As a personal trainer I see many different clients with many different conditions. One “condition” that many trainers, and trainees for that matter, overlook is being pregnant.
Now I know that this topic doesn’t currently apply to everyone reading this, however, if you have a sister, daughter, wife, girlfriend or any woman in your life that you care about, someday this information may be the difference between life and death. Really!
First and foremost, only women who have been previously and consistently exercising just prior to becoming pregnant should even consider working out once expecting. And even then, as always, they should still consult a doctor before returning to the gym. Lastly, they should obviously tell their trainer so he/she can make the necessary adjustments so that both the baby and mother can remain healthy and safe during the entire pregnancy.
Here are some guidelines that should be imposed no matter what the exercise regimen is:
First, drink a lot of fluids before, during and after exercising to prevent dehydration. As always, the muscles to be exercised should be adequately stretched (holding for 20-30 seconds each – but keeping the range of motion shorter than usual as joints begin to loosen as the pregnancy continues) and warmed-up prior to beginning and just after a training session.

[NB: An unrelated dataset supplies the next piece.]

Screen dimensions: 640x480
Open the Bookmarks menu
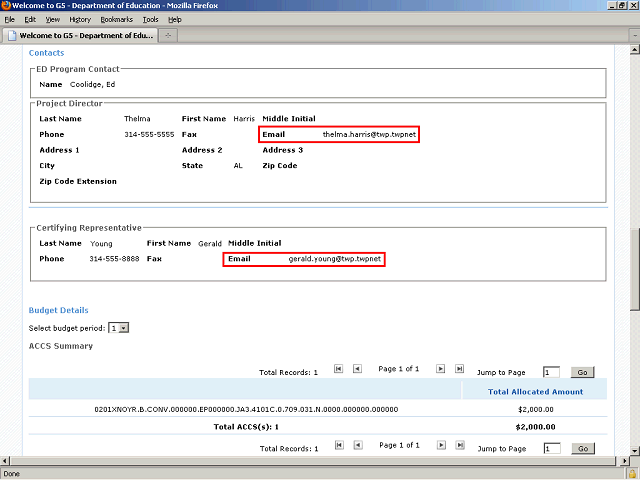(116, 19)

The goal for the next nine months should focus on muscle strengthening. That means no more than 10 repetitions should be performed for each set. This type of weight training, which can be performed up to three times a week, will limit the risk of joint and ligament damage. Also, be sure to remember to breath while strength training. Don’t hold your breathe! In general, exhale on the exertion.
Avoid activities that require precise balance and coordination. So exercises on the Bosu Ball or one leg are out! As your pregnancy progresses, your coordination may be altered as a result of your weight increasing, shifting center of gravity, and softening and increased mobility of your joints and ligaments.
Since aerobic exercise causes the body’s temperature to rise, it is important to exercise but not to a point of increased body temperature. The constant movement of both arms and legs typical of most aerobic exercise programs provides a workout that can reach high levels of intensity relatively quickly. Therefore, swimming or cycling are highly recommended. Avoid rigorous bouncing. All aerobic activity, which can be performed up to five times a week, should be of the low to non-impact variety. Constantly monitoring your breathing and maintaining the ability to exercise and carry on a normal conversation is the intensity at which any activity should be performed.
When training abs do not bring your feet over your hips (i.e. bicycling in-air position). And don’t elevate past 45 degrees.
As one’s pregnancy progresses, the exercise level should decrease since the increased body weight will require a larger energy output and thus require more time to recuperate after workouts.
If the “patient” is someone who likes to train without the help of a QUALIFIED trainer, she should consider using an approved pregnancy exercise video that follows the American College of Obstetricians and Gynecologists (ACOG ) guidelines to work out at home.
While programs of this nature are not geared towards losing weight, obviously, the benefits still abound. They include; improved posture, relieve back pain, strengthen muscles in preparation for labor and support for loosened joints,improve circulation, increase flexibility, maintain aerobic endurance, increase energy level and decrease muscle tension and promote relaxation as well as a positive self-image.